_Problem requirements_.
Retype every one of the records below exactly, line for line, with no changes.

◆ ◆ ◆ ◆

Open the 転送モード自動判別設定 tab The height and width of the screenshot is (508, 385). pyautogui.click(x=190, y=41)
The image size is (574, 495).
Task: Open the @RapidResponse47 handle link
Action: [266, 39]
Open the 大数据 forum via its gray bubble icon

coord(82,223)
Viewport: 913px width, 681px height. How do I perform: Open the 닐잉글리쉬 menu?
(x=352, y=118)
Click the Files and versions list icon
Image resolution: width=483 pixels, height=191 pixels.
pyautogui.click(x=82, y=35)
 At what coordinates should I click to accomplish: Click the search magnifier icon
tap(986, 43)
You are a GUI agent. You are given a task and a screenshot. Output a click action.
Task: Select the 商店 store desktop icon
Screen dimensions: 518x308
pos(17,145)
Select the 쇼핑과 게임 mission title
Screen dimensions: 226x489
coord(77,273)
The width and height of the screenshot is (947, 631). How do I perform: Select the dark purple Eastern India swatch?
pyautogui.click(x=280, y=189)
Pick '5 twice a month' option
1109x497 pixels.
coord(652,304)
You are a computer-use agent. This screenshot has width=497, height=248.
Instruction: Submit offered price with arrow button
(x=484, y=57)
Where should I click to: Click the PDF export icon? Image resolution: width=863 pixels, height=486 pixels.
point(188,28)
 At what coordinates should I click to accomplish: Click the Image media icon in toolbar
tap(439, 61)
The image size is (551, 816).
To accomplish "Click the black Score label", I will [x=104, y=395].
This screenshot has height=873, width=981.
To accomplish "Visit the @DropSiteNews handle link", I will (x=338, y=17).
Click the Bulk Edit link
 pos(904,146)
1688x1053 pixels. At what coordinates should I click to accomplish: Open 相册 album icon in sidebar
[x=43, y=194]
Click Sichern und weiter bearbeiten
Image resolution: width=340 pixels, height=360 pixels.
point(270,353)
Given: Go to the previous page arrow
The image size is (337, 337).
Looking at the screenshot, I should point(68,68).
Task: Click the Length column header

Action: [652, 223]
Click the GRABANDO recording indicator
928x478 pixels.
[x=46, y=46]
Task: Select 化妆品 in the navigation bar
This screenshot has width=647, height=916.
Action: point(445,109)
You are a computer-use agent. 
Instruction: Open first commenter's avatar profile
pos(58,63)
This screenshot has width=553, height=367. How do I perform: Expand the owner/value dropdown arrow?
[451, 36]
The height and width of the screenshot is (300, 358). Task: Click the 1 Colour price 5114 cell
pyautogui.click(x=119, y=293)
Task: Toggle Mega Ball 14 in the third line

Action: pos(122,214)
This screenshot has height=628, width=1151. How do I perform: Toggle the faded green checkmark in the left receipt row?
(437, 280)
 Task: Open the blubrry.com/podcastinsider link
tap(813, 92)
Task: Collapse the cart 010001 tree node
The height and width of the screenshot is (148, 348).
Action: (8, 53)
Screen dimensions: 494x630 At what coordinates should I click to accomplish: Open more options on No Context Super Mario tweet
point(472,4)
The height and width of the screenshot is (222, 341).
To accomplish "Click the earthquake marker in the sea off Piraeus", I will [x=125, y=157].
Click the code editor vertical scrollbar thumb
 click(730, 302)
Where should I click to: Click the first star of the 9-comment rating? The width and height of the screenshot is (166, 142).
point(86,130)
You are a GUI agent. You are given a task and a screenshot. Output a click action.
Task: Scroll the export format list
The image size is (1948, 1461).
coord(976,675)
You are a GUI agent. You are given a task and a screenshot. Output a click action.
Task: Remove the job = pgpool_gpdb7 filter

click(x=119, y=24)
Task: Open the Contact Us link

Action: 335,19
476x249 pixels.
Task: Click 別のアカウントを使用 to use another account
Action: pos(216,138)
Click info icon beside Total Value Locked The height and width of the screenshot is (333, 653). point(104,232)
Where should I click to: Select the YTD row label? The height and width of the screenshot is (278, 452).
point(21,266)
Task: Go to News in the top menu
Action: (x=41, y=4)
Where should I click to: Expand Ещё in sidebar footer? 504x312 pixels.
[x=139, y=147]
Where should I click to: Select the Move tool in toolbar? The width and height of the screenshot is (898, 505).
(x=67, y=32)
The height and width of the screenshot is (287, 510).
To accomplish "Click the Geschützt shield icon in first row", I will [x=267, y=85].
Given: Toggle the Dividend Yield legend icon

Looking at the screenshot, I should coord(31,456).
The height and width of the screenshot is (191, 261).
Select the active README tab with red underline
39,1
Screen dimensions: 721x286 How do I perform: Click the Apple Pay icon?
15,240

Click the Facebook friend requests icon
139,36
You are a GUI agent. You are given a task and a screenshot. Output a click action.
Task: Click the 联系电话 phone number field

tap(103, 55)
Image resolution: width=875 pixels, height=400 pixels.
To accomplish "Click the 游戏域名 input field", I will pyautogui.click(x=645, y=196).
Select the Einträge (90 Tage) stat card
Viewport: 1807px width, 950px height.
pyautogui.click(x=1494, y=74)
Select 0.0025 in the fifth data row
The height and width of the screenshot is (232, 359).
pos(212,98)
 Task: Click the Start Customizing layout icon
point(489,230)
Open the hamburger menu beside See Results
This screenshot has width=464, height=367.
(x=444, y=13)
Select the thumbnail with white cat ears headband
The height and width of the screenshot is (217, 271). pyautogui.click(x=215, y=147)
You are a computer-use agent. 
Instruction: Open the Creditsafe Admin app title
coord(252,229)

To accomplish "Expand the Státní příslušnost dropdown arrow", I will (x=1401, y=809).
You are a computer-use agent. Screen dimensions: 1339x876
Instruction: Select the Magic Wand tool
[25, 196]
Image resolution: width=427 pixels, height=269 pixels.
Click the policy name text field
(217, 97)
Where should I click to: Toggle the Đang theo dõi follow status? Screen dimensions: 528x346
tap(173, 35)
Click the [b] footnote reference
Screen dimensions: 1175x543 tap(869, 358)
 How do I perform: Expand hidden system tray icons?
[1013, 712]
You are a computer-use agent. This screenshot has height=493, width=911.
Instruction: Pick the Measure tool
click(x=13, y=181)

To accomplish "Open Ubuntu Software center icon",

◆ ◆ ◆ ◆

_Reply_.
Open the 転送モード自動判別設定 tab The height and width of the screenshot is (508, 385). pyautogui.click(x=190, y=41)
The image size is (574, 495).
Task: Open the @RapidResponse47 handle link
Action: [266, 39]
Open the 大数据 forum via its gray bubble icon

coord(82,223)
Viewport: 913px width, 681px height. How do I perform: Open the 닐잉글리쉬 menu?
(x=352, y=118)
Click the Files and versions list icon
Image resolution: width=483 pixels, height=191 pixels.
pyautogui.click(x=82, y=35)
 At what coordinates should I click to accomplish: Click the search magnifier icon
tap(986, 43)
You are a GUI agent. You are given a task and a screenshot. Output a click action.
Task: Select the 商店 store desktop icon
Screen dimensions: 518x308
pos(17,145)
Select the 쇼핑과 게임 mission title
Screen dimensions: 226x489
coord(77,273)
The width and height of the screenshot is (947, 631). How do I perform: Select the dark purple Eastern India swatch?
pyautogui.click(x=280, y=189)
Pick '5 twice a month' option
1109x497 pixels.
coord(652,304)
You are a computer-use agent. This screenshot has width=497, height=248.
Instruction: Submit offered price with arrow button
(x=484, y=57)
Where should I click to: Click the PDF export icon? Image resolution: width=863 pixels, height=486 pixels.
point(188,28)
 At what coordinates should I click to accomplish: Click the Image media icon in toolbar
tap(439, 61)
The image size is (551, 816).
To accomplish "Click the black Score label", I will [x=104, y=395].
This screenshot has height=873, width=981.
To accomplish "Visit the @DropSiteNews handle link", I will (x=338, y=17).
Click the Bulk Edit link
 pos(904,146)
1688x1053 pixels. At what coordinates should I click to accomplish: Open 相册 album icon in sidebar
[x=43, y=194]
Click Sichern und weiter bearbeiten
Image resolution: width=340 pixels, height=360 pixels.
point(270,353)
Given: Go to the previous page arrow
The image size is (337, 337).
Looking at the screenshot, I should point(68,68).
Task: Click the Length column header

Action: [652, 223]
Click the GRABANDO recording indicator
928x478 pixels.
[x=46, y=46]
Task: Select 化妆品 in the navigation bar
This screenshot has width=647, height=916.
Action: point(445,109)
You are a computer-use agent. 
Instruction: Open first commenter's avatar profile
pos(58,63)
This screenshot has width=553, height=367. How do I perform: Expand the owner/value dropdown arrow?
[451, 36]
The height and width of the screenshot is (300, 358). Task: Click the 1 Colour price 5114 cell
pyautogui.click(x=119, y=293)
Task: Toggle Mega Ball 14 in the third line

Action: pos(122,214)
This screenshot has height=628, width=1151. How do I perform: Toggle the faded green checkmark in the left receipt row?
(437, 280)
 Task: Open the blubrry.com/podcastinsider link
tap(813, 92)
Task: Collapse the cart 010001 tree node
The height and width of the screenshot is (148, 348).
Action: (8, 53)
Screen dimensions: 494x630 At what coordinates should I click to accomplish: Open more options on No Context Super Mario tweet
point(472,4)
The height and width of the screenshot is (222, 341).
To accomplish "Click the earthquake marker in the sea off Piraeus", I will [x=125, y=157].
Click the code editor vertical scrollbar thumb
 click(730, 302)
Where should I click to: Click the first star of the 9-comment rating? The width and height of the screenshot is (166, 142).
point(86,130)
You are a GUI agent. You are given a task and a screenshot. Output a click action.
Task: Scroll the export format list
The image size is (1948, 1461).
coord(976,675)
You are a GUI agent. You are given a task and a screenshot. Output a click action.
Task: Remove the job = pgpool_gpdb7 filter

click(x=119, y=24)
Task: Open the Contact Us link

Action: 335,19
476x249 pixels.
Task: Click 別のアカウントを使用 to use another account
Action: pos(216,138)
Click info icon beside Total Value Locked The height and width of the screenshot is (333, 653). point(104,232)
Where should I click to: Select the YTD row label? The height and width of the screenshot is (278, 452).
point(21,266)
Task: Go to News in the top menu
Action: (x=41, y=4)
Where should I click to: Expand Ещё in sidebar footer? 504x312 pixels.
[x=139, y=147]
Where should I click to: Select the Move tool in toolbar? The width and height of the screenshot is (898, 505).
(x=67, y=32)
The height and width of the screenshot is (287, 510).
To accomplish "Click the Geschützt shield icon in first row", I will [x=267, y=85].
Given: Toggle the Dividend Yield legend icon

Looking at the screenshot, I should coord(31,456).
The height and width of the screenshot is (191, 261).
Select the active README tab with red underline
39,1
Screen dimensions: 721x286 How do I perform: Click the Apple Pay icon?
15,240

Click the Facebook friend requests icon
139,36
You are a GUI agent. You are given a task and a screenshot. Output a click action.
Task: Click the 联系电话 phone number field

tap(103, 55)
Image resolution: width=875 pixels, height=400 pixels.
To accomplish "Click the 游戏域名 input field", I will pyautogui.click(x=645, y=196).
Select the Einträge (90 Tage) stat card
Viewport: 1807px width, 950px height.
pyautogui.click(x=1494, y=74)
Select 0.0025 in the fifth data row
The height and width of the screenshot is (232, 359).
pos(212,98)
 Task: Click the Start Customizing layout icon
point(489,230)
Open the hamburger menu beside See Results
This screenshot has width=464, height=367.
(x=444, y=13)
Select the thumbnail with white cat ears headband
The height and width of the screenshot is (217, 271). pyautogui.click(x=215, y=147)
You are a computer-use agent. 
Instruction: Open the Creditsafe Admin app title
coord(252,229)

To accomplish "Expand the Státní příslušnost dropdown arrow", I will (x=1401, y=809).
You are a computer-use agent. Screen dimensions: 1339x876
Instruction: Select the Magic Wand tool
[25, 196]
Image resolution: width=427 pixels, height=269 pixels.
Click the policy name text field
(217, 97)
Where should I click to: Toggle the Đang theo dõi follow status? Screen dimensions: 528x346
tap(173, 35)
Click the [b] footnote reference
Screen dimensions: 1175x543 tap(869, 358)
 How do I perform: Expand hidden system tray icons?
[1013, 712]
You are a computer-use agent. This screenshot has height=493, width=911.
Instruction: Pick the Measure tool
click(x=13, y=181)

To accomplish "Open Ubuntu Software center icon",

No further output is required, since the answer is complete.